Tracks
Thievery Corporation: "Tower Seven"
(2011)
By Ryan Pratt | 14 July 2011
There’s something to be said for standing one’s ground, especially in today’s hyperbole-spewing, masterpiece-per-week blogosphere. Washed Out’s Ernest Greene has been lapping up praise (or what some might call backhanded compliments) regarding his full-length’s loyalty to the chill-wave movement while patient acts like Wire have reemerged trendy again thanks to a new generation of listeners. But these are exceptions, presented in stark relief to one-trick bands that either failed to gain a second wind or were pressured into uncharted territories and never returned.
We can add Thievery Corporation to the list of stubborn survivors. And I write that begrudgingly because the duo of Rob Garza and Eric Hilton have only delivered hints of their early—and admittedly dated—brilliance since 2000’s pace-setter The Mirror Conspiracy. Their brand of lounge-tossed, reggae-dub dancehall remains so identifiable and fashionable on the cusp of their fifteen-year anniversary that pointing out diminishing returns seems a bitter waste of breath. Besides, every argument one could nitpick about Thievery Corporation’s output being pedestrian counters as evidence of the duo’s popularity; people prefer their downtempo laid-back, innocuous, and tasteful, so Thievery Corporation play dutifully within those expectations.

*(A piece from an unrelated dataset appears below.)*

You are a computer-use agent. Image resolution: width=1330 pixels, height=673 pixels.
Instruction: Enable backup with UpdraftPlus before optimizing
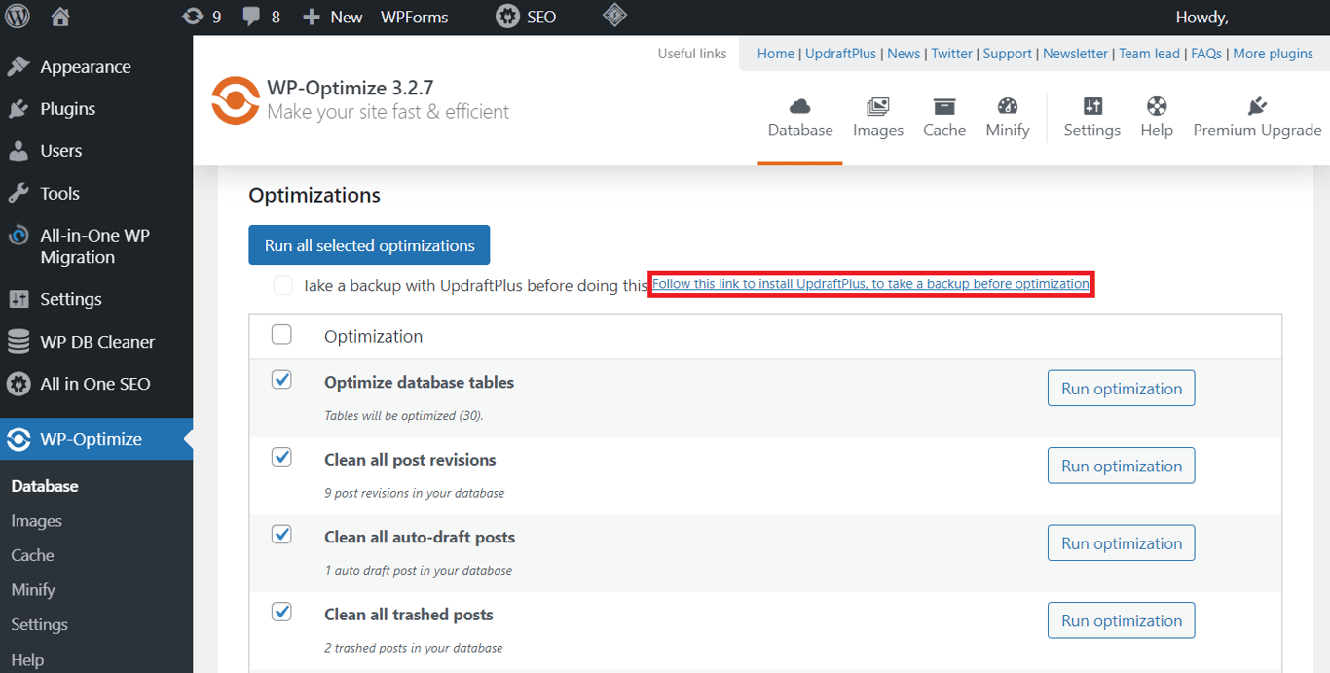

Still, I’d approach Culture of Fear single “Tower Seven” as a pessimist for the sole purpose of being reminded why Thievery Corporation are among the few American electronic acts continuously headlining major amphitheater tours in their own country. Where The Cosmic Game (2005) found the duo surrendering their own globetrotting voice—an instrumental masala joining Indian, Brazilian, and Jamaican elements with British trip-hop—in favor of exotic guest-vocalists (Sleepy Wonder, Gunjan), “Tower Seven” instead channels the group’s border-less beginnings.
Opening on a sumptuous bass hook and blossoming into a dewy groove of familiar breakbeats and dubbed-out ambience, “Tower Seven” squanders none of its near eight-minutes forming in the clouds. It’s already a fully operational addition to some as-yet-unveiled chill-out compilation, locked-in and satisfying, when Garza and Hilton dial up the tension with brittle, xx styled guitars lurking underneath. Constantly shifting gears while obeying its fundamental head-nod-per-beat quotient, Culture of Fear‘s centerpiece presents nary a fracture in the mould Thievery Corporation singlehandedly perfected over a decade ago. Yet there’s something comforting about the mantle they loiter upon, and knowing that Thievery Corporation will be contently plumbing the shallow depths of narcotic downtempo when today’s accelerated hype machine overwhelms us. As a contribution to that reliable legacy, “Tower Seven” reclaims the mysticism that lay like a shimmering underbelly on their earlier records.
Throughout their predictable routine of lush grooves and international accoutrements, Thievery Corporation prove incredibly disciplined at what they do best. Namely, satisfying those with meager expectations. And on hot summer days, when the humidity clings like a wet towel around our necks, we really can’t handle anything more complicated than that.